- **Vorgegebener Text**

Mit 43 Jahren sieht sich Tom Chaplin in der Mitte des Lebens angekommen. Zum Glück ist die Midlife-Crisis aber noch weit entfernt. Nachdem es um Keane im Anschluss an ihr 2019er Album „Cause and Effect“ nochmal etwas ruhiger geworden ist, nutzte der Frontmann die Coronapause für ein drittes Soloalbum.
Vor zwei Jahren, als Keanes „Cause and Effect“-Tour durch die Pandemie unterbrochen wurde, begann Tom mit dem Schreiben der neuen Songs. Sie wurden in sechs Wochen in Peter Gabriels Real World Studios in Bath und in Paul Epworths The Church in Nordlondon aufgenommen. Alle Lieder basieren auf einer nachdenklichen Vorstellungskraft.
„Ich dachte, wow, die sind ziemlich nackt im Vergleich zu dem, was ich gewohnt bin,“ gesteht Tom. „Und ich fand es beängstigend, weil es bei Keane-Platten so viele Schichten gibt, um die Dinge zu verdicken und die Räume zu füllen. Aber das ist eine reduzierte Platte.“
Tom Chaplin singt mit melancholischer hoher Stimme zu sanften Pianomelodien und sphärischen Klängen. Der Opener „All Fall Down“ bringt ein Klavier und sanfte Streicher. Wie ein entspannter Erzähler füllt der Sänger den filigranen Rhythmus von „Rise and Fall“. Futuristische Klänge und Lautmalereien umstreichen „Black Hole“.
Chaplin lässt sich Zeit für seine Songs. Keine Dreiminüter, sondern Tracks meist von fünf Minuten Länge. Dieser Platz in den Songs ist wichtig, denn so erreichen Sprache und Gesang ganz neue Dimensionen. Das Album ist wehmütig, nachdenklich und absolut einnehmend.

- **Bereitgestellte Daten**

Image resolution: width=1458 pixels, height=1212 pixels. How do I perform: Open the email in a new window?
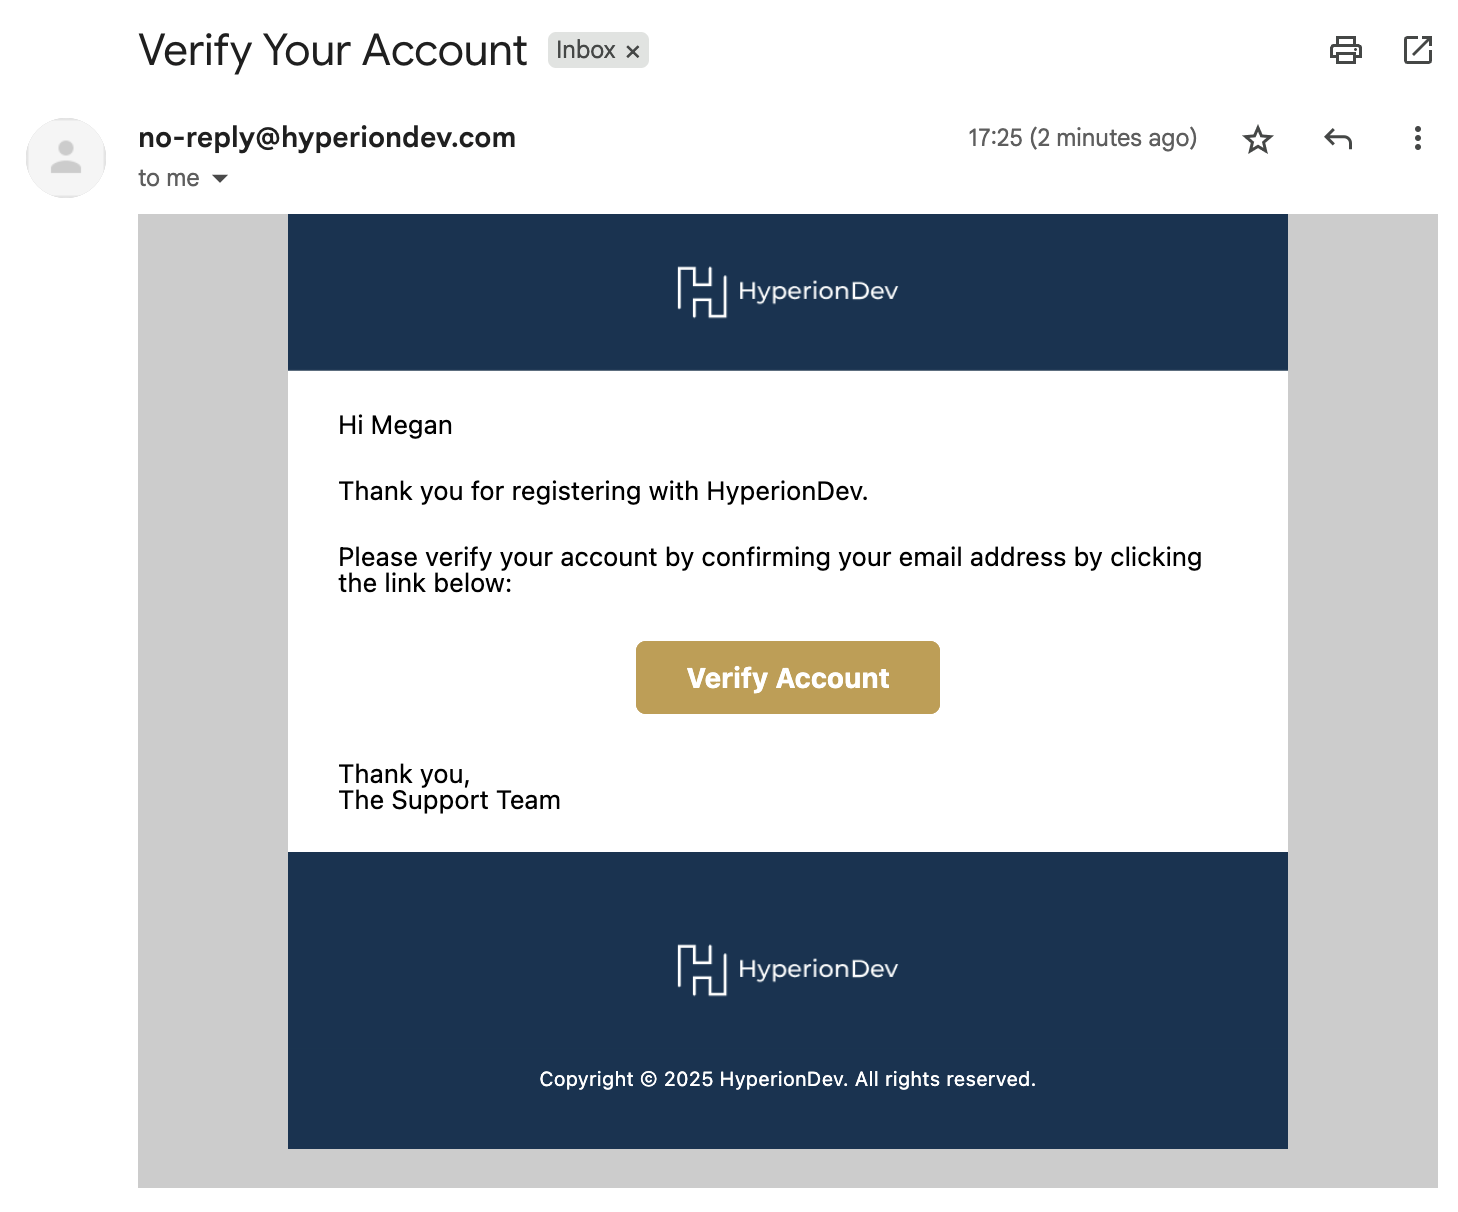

--

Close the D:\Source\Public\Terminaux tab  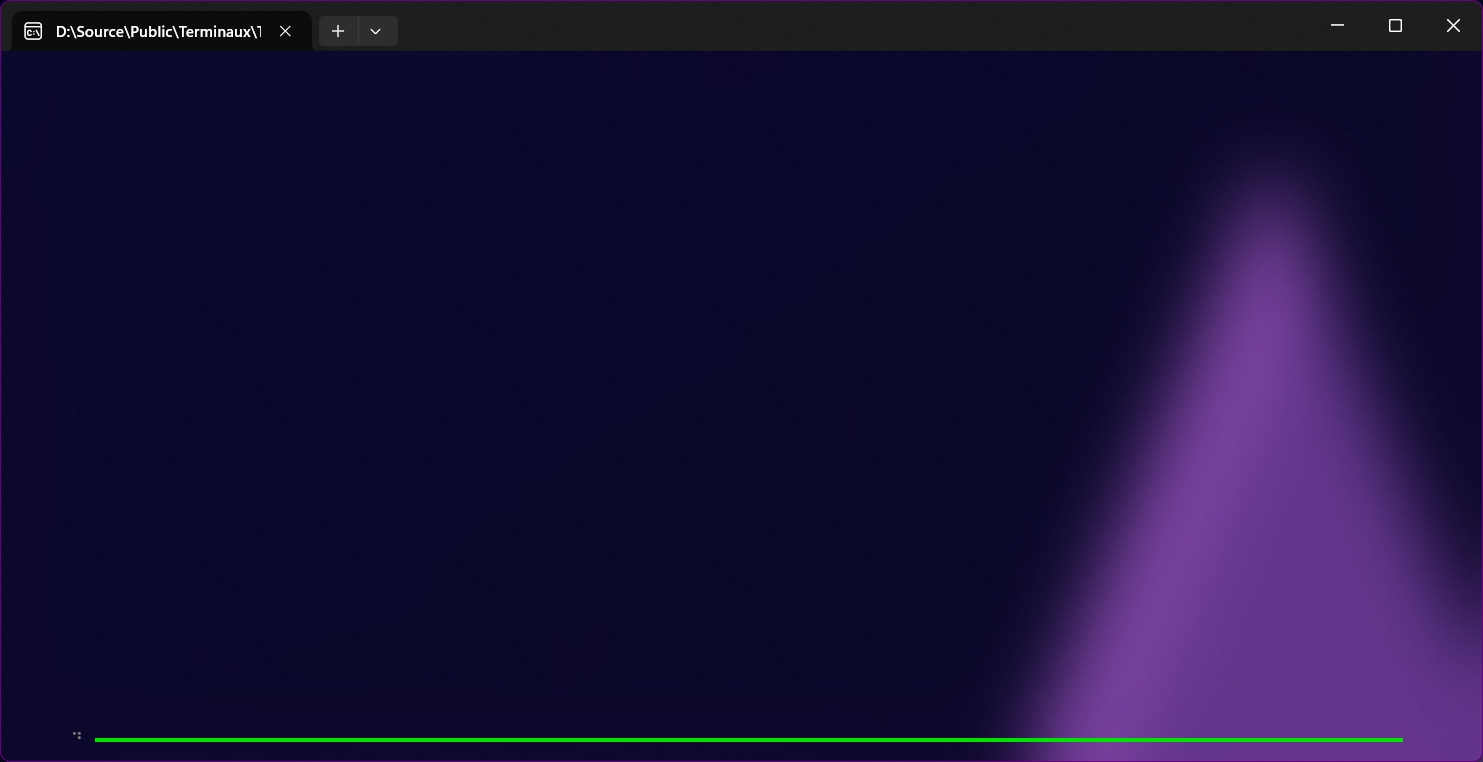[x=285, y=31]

- **Aufgabenstellung**
Schreiben Sie aus dem Text über Tom Chaplins drittes Soloalbum den Abschnitt wortgetreu ab, der bei den Worten „Chaplin lässt sich“ einsetzt und nach „und absolut einnehmend.“ endet.

- **Lösung**
Chaplin lässt sich Zeit für seine Songs. Keine Dreiminüter, sondern Tracks meist von fünf Minuten Länge. Dieser Platz in den Songs ist wichtig, denn so erreichen Sprache und Gesang ganz neue Dimensionen. Das Album ist wehmütig, nachdenklich und absolut einnehmend.